**DOCUMENT EXCERPT:**
-- -- --

With Dirk Nowitzki, Jerry Seinfeld, Adam Silver, Kyler Murray and many more luminaries in the building, it’s fair to guess Cameron Indoor Stadium had never been this filled. The official capacity is 9,314, but it’s likely more than that got into the arena. Cameron Indoor got hot, stayed hot, and that added thickness to an environment that was already heavy as soon as the Cameron Crazies filed onto the rickety bleachers.

At their opposite was esteemed Duke basketball alumni — nearly 100 of them, almost half of Krzyzewski’s former players — packed the bleachers a few rows behind the Duke bench, most of them standing for the entire game. 

“It has been emotional but before the game you’re thinking and you get a little teary-eyed and then you say, ‘Whoa, I can’t do that,’ ” Krzyzewski said. “And so then you go on the court and then you feel it. Actually, when all the players were there, it was just, like, wow, it wasn’t as emotional as it was great.”

Christian Laettner, Grant Hill, Jay Williams, JJ Redick, Shane Battier, Carlos Boozer, Steve Wojciechowski and nearly 90 of their Brotherhood brethren stood the entire game behind the Duke bench. It felt like the varsity team watching the JV early tip. These guys wanted a Carolina crunching. They wanted no drama. A UNC-Duke game without theatrics, without tension. The kind of game they seldom were afforded.

Yeah, right. 

“The last few days has been so really good and it’s been like a celebration of our program and because I’m stopping coaching, it’s kind of like a celebration of me, which I don’t like that,” Krzyzewski said. “So, basically we’re living in a penthouse the last few days with room service and everyone saying nice things and we didn’t play hungry today.” 

North Carolina was laser-focused, and it started within minutes of the Tar Heels’ overtime victory on Monday vs. Syracuse. Davis walked into the locker room and told the team there was no time to celebrate. They had less than five days to prepare for the biggest game of the season. Duke awaited. It was time to get to work and keep focus. Davis played the situation perfectly. North Carolina effectively prepped and practice in obscurity the entire week. It was reduced to a bit player in the buildup to Saturday, the game itself feeling secondary to the Krzyzewski farewell. 

Just what North Carolina wanted. Krzyzewski admitted afterward he could feel it coming, too.

“I was worried about a few things going into the game,” Krzyzewski said. “One: them.”

Intrigue arrived immediately. UNC — which never led in its Feb. 5 loss to Duke — opened the game with a 9-2 lead. Duke didn’t grab the lead until the 11:07 mark. The Heels withstood a 14-0 first-half Blue Devils run, steadying themselves enough to cut the halftime deficit to two.

-- -- --

**MATERIAL SUPPLIED:**
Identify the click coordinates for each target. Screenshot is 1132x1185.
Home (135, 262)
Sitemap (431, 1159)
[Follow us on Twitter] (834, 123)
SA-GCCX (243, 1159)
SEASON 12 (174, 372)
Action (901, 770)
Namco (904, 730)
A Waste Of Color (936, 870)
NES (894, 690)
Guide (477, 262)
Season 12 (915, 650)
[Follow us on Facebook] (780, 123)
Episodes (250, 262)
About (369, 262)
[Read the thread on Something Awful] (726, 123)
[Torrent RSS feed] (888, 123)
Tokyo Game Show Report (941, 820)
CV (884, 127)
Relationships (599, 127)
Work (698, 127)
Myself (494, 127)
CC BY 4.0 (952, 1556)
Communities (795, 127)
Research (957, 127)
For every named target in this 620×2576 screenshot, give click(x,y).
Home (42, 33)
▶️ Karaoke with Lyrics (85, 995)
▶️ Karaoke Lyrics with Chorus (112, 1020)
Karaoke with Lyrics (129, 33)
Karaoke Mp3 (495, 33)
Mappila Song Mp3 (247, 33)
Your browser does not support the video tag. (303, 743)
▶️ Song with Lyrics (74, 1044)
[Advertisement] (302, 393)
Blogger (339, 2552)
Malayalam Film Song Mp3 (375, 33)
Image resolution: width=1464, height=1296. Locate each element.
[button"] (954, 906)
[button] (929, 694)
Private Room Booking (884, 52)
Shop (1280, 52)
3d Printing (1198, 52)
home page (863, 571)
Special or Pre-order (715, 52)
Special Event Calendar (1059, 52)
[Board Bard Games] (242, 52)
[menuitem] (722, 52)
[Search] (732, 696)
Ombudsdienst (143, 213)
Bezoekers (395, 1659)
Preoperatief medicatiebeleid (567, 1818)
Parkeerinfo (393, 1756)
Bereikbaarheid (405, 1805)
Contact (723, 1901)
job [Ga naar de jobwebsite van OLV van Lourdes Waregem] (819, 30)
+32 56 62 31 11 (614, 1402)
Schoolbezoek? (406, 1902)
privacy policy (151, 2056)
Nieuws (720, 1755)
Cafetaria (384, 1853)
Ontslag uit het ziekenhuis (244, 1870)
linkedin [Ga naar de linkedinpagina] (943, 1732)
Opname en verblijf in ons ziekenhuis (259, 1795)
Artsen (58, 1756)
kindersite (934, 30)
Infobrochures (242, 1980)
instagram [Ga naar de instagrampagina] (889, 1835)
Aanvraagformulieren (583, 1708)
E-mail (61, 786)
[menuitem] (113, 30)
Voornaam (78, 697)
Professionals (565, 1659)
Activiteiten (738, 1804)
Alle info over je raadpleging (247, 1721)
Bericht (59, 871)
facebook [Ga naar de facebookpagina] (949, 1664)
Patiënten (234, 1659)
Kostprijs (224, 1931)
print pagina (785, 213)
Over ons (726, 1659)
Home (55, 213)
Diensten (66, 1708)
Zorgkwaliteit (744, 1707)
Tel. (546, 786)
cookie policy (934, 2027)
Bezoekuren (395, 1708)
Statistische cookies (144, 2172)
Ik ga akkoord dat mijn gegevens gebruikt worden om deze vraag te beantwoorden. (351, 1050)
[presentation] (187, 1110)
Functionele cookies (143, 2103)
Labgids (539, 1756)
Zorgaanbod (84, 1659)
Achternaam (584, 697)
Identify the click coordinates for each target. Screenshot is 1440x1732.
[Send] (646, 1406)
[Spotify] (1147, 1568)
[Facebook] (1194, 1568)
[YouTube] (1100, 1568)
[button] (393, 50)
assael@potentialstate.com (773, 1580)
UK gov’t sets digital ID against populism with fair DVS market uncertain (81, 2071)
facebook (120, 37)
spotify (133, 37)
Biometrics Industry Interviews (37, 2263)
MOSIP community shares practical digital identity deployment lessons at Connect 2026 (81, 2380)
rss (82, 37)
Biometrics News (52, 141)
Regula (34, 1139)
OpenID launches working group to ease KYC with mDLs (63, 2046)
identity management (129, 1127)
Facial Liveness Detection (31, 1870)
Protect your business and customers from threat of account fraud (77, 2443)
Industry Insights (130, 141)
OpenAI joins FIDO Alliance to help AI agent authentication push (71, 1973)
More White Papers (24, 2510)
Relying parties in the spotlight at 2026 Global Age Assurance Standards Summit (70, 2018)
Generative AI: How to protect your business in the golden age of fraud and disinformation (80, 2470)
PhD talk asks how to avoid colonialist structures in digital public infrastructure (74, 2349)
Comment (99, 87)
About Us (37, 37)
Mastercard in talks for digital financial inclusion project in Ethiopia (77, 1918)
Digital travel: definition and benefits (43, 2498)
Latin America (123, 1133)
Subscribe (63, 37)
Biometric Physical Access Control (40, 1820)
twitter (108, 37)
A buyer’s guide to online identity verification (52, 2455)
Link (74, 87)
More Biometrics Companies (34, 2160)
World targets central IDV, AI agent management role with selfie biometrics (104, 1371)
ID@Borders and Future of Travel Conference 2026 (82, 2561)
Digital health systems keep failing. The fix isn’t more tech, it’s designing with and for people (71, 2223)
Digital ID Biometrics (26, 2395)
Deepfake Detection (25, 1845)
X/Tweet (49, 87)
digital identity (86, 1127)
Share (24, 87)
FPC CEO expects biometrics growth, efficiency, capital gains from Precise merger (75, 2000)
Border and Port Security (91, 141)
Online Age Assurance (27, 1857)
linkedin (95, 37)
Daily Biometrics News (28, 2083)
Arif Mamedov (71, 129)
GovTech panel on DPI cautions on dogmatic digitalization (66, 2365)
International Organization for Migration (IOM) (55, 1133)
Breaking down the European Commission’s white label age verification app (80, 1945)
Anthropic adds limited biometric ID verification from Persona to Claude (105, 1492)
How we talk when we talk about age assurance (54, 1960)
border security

-- -- --

**EXERCISES TO COMPLETE:**
a – According to the passage on the Duke–North Carolina game, what is the official capacity of Cameron Indoor Stadium?
b – Reproduce the section of the passage on the Duke–North Carolina game that begins with the words "Christian Laettner, Grant" and ends with "seldom were afforded.".
c – Summarize the passage on the Duke–North Carolina game in two sentences.

**FINAL ANSWERS:**
a – 9,314

b –
Christian Laettner, Grant Hill, Jay Williams, JJ Redick, Shane Battier, Carlos Boozer, Steve Wojciechowski and nearly 90 of their Brotherhood brethren stood the entire game behind the Duke bench. It felt like the varsity team watching the JV early tip. These guys wanted a Carolina crunching. They wanted no drama. A UNC-Duke game without theatrics, without tension. The kind of game they seldom were afforded.

c – A packed and hot Cameron Indoor Stadium held many notable guests and nearly 100 former Duke players, who stood behind the bench for the entire game after days that Krzyzewski described as a celebration of the program and of himself, and he said his team did not play hungry. North Carolina, which Davis had kept focused all week, opened with a 9-2 lead, withstood a 14-0 Duke run in the first half, and cut the halftime deficit to two.